Qual situação mais engraçada que vocês vivenciaram em cena?
Renata: Foi uma vez em que falamos o texto sobre a história do Brasil, misturandos vários nomes, períodos, para informar a Olívia “desinformada”. Eu esqueci uma fala, isso porque eram apenas três (risos), e a gente se confundiu. Tivemos que parar e recomeçar. E fomos falando meio pausadamente, só para ver onde erramos, até que eu percebi que era eu, levantei a mão e confessei. A platéia vibrou.

“O homem diz que a gente se apega. Mas é claro que está apegada:
está toda assada em casa”

Quais são as piadas que sempre dão certo?

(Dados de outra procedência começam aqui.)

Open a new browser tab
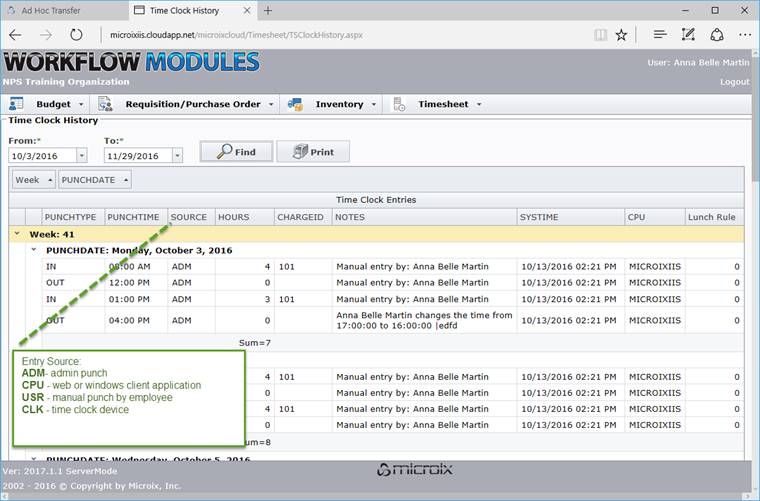This screenshot has width=760, height=501. pos(268,10)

Cris: A do “toda assada” (em que elas ensinam homens a lidar com a mulher depois do primeiro encontro). “O homem diz que a mulher se apega fácil. Mas é claro que ela está apegada: está toda assada em casa” (risos).
Mari: Eu até me seguro para não rir, vou falando bem lentamente, senão dou risada.
Cris: Mas sempre pode dar errado. Vai muito da identificação do público com o tema.
Quem é o brasileiro mais engraçado de todos os tempos?
Cris: Na minha opinião é o Pedro Cardoso. É extremamente inteligente. Gosto dele desde a época do “Tv Pirata”. Ele fala de coisas que não deveriam ser engraçadas, coisas do cotidiano, mas que consegue tirar o riso. É um humor inteligente.
Renata, Mari e Sheila: O quarteto dos Trapalhões dos anos 80, quando estavam o Mussum, o Zacarias. Eles não tinham a preocupação do politicamente correto: o Mussum bebia mesmo, o Zacarias era meio gay. Era genial. Hoje não tem mais. Depois da coisa Unicef estragou um pouco. O Didi perdeu a forma do coletivo.
Hoje em dia o que faz vocês rirem?
Cris: A vida tem duas coisas importantes: a tragédia e a comédia. É só mudar o olhar. A gente pode se olhar como divino ou patético. Se nos olharmos como patético, até as tragédias podem ser engraçadas. Para rir, é só não se levar a sério.